Board officials said that when they inquire about service denial, the hospitals demand they clear the long-overdue dues first. They concede that even patients are denied medicines under the health insurance services by most state-run hospitals, including Bir Hospital. Patients who took the government’s health insurance policy complained to board officials that they are discriminated against by hospitals in the treatment, put them in long queues for services, give dates of surgeries months later and forced to pay for lab services and medicines.
“Yes, the board has not been able to reimburse all outstanding dues immediately but that doesn’t mean that hospitals would not get reimbursed for the services they provided under the health insurance scheme,” said Malla. “We have held multiple rounds of meetings with hospital administrations, but the issues have not been resolved yet.”
The health insurance scheme is the government’s priority programme aimed at ensuring universal health coverage. However, the programme has been mired in financial problems, and is at the verge of collapse.
Officials hoped that problems with the health insurance scheme would be resolved once the new government was formed, but the problems remain as they are. Instead, many hospitals and medical colleges stopped the services under the programme.
Officials at the board said all government funds allocated for health insurance and premiums collected from the public have already been paid to health facilities. Altogether, Rs14 billion had been paid by December.

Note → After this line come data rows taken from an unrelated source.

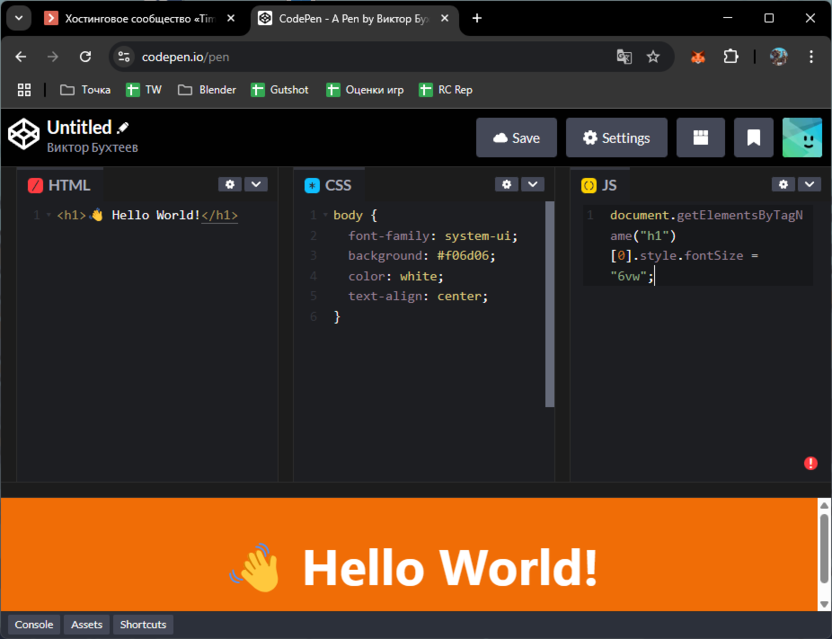Expand the HTML editor dropdown chevron
The width and height of the screenshot is (832, 639).
256,184
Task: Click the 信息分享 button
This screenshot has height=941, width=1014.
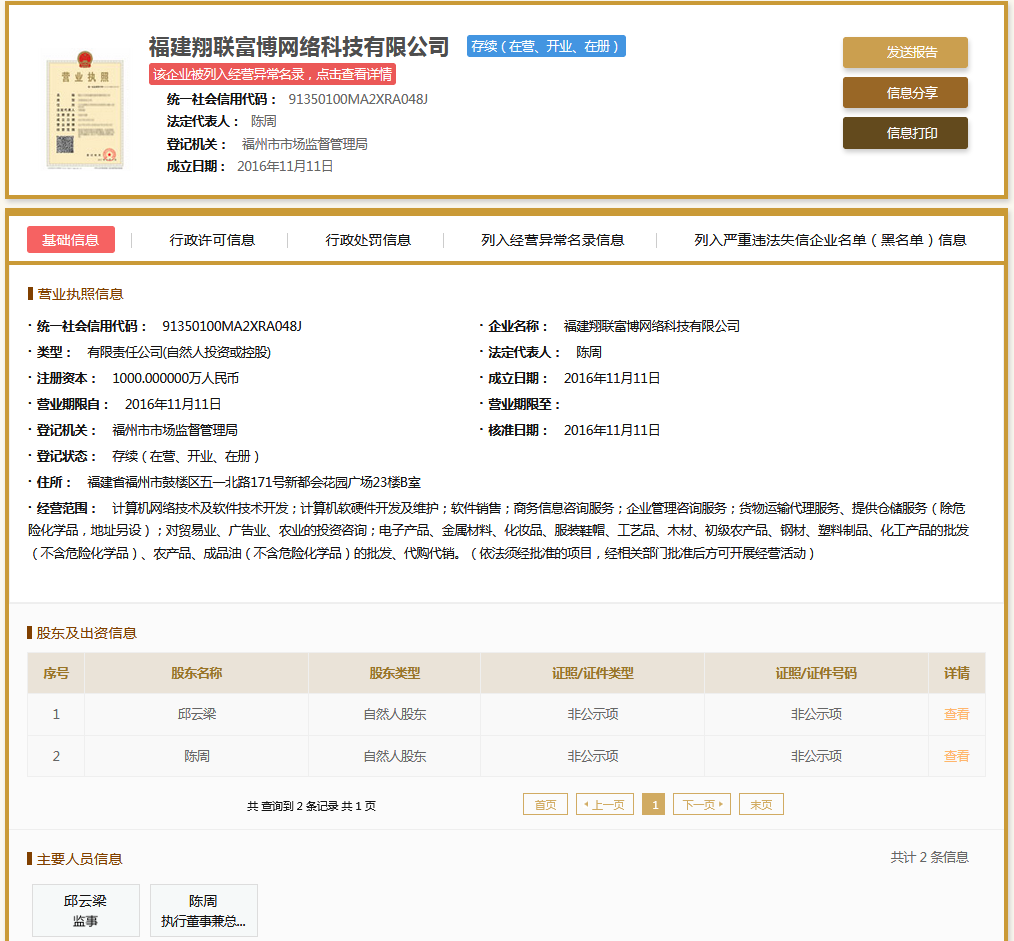Action: pos(905,93)
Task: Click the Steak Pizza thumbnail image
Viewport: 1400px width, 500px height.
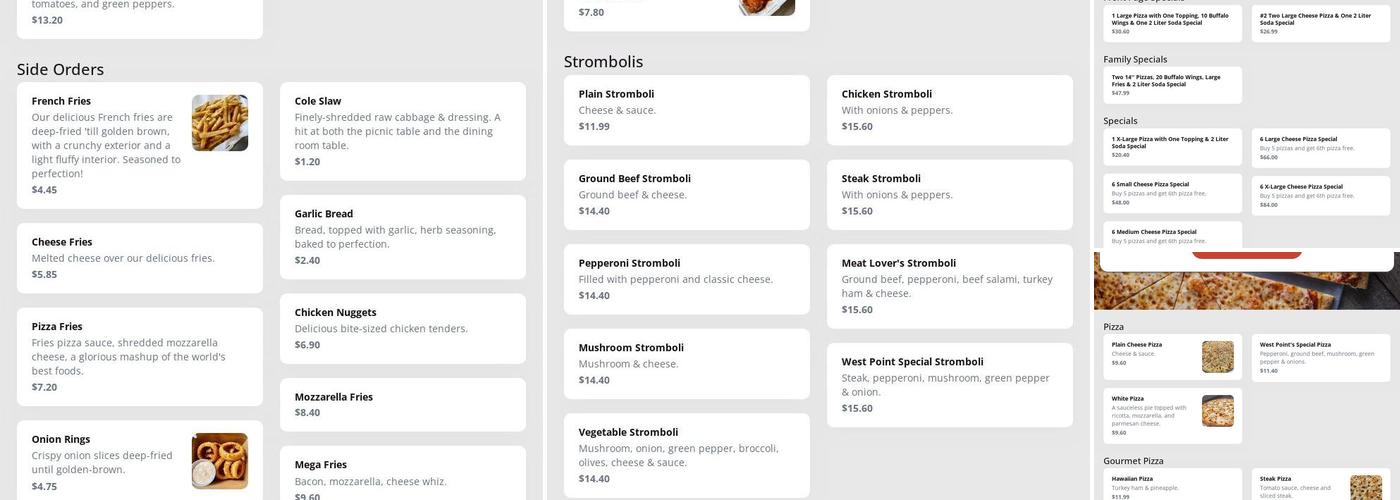Action: [x=1365, y=487]
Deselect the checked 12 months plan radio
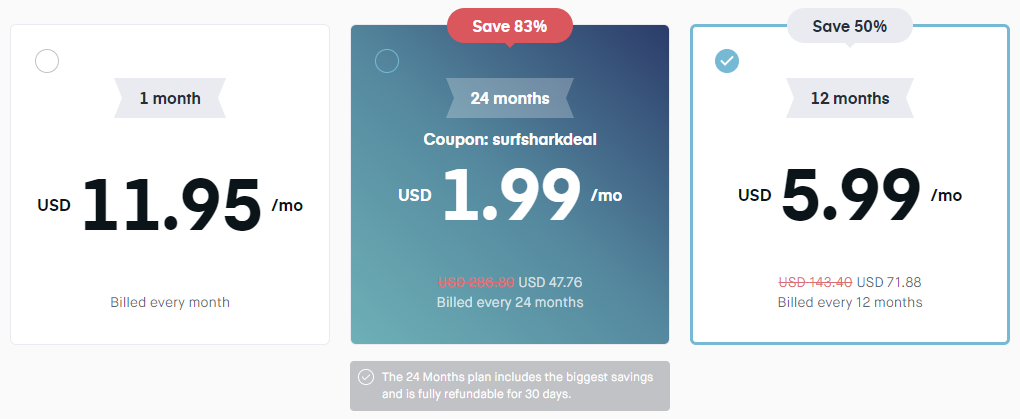Screen dimensions: 1020x419 tap(727, 61)
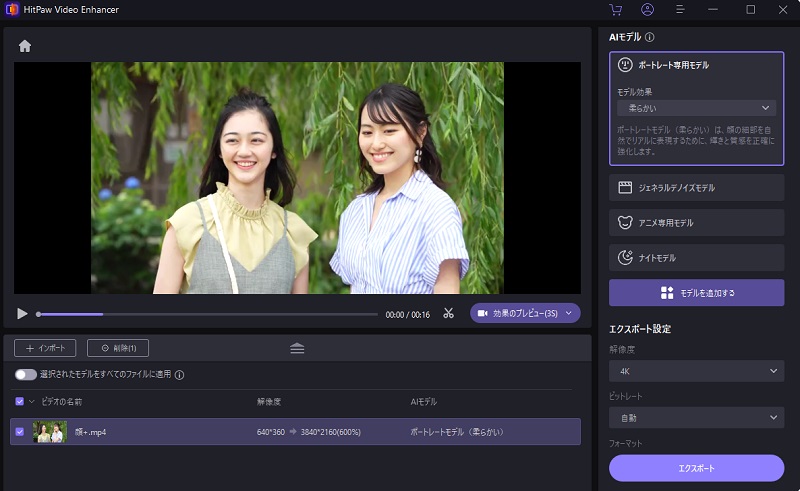Click the AIモデル info icon

[650, 37]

This included Rs11 billion from the Ministry of Health and over Rs3 billion collected in premiums from the public.
An additional Rs 1 billion was paid to hospitals this year after the Health Ministry transferred the budget from various health programmes.
Officials said that the dues of hospitals have reached Rs 16billion and the bill is going up every day.
“We are trying to get Rs6 billion within mid-May to reimburse the hospital,” said Malla. “We hope that there will be some relief if the Finance Ministry provides the said amount for now.”
On average, about 50,000 people use services each day, and over 10 million people are covered by health insurance.
Earlier, the board, as directed by the Health Ministry, lowered the ceiling of out-patient service to Rs25,000 for patients with health insurance coverage.
Experts questioned the government’s commitment to universal health coverage, citing both international commitments and those made while selling health insurance schemes.
“Patients can challenge the government decision to limit the ceiling in the court, and also claim compensation, as they are denied services committed while selling the insurance policy,” said Dr Senendra Upreti, former health secretary and also former director of the Board. “This is a cheating of people by the government. People may not renew their policies if the outpatient coverage is reduced.”
Under the original scheme, a family of up to five members pays Rs3,500 for treatment, including medicines, check-ups, and counselling. One family member can use the insurance coverage worth Rs100,000 per year, or the amount can be divided among five members. Families with more than five members pay Rs700 per additional member for an extra Rs20,000 in health insurance coverage.
People covered by the insurance can access healthcare services at designated facilities by presenting their identity cards. Expenses incurred by health facilities are reimbursed by the Health Insurance Board.
For patients of chronic diseases, the government provides Rs200,000 in insurance coverage, and as of this fiscal year, the board has paid over Rs50 million, officials said.
The government also covers premiums for certain groups—those living below the poverty line in 26 districts, those above 70 years, family members of people living with HIV, disabled people, and those suffering from leprosy and multi-drug resistant tuberculosis.
Currently, the government pays the insurance premiums for around 55 percent of people enrolled in the scheme.
Meanwhile, the Health Ministry has recalled the executive director of the board, Dr Krishna Prasad Paudel, to the Ministry.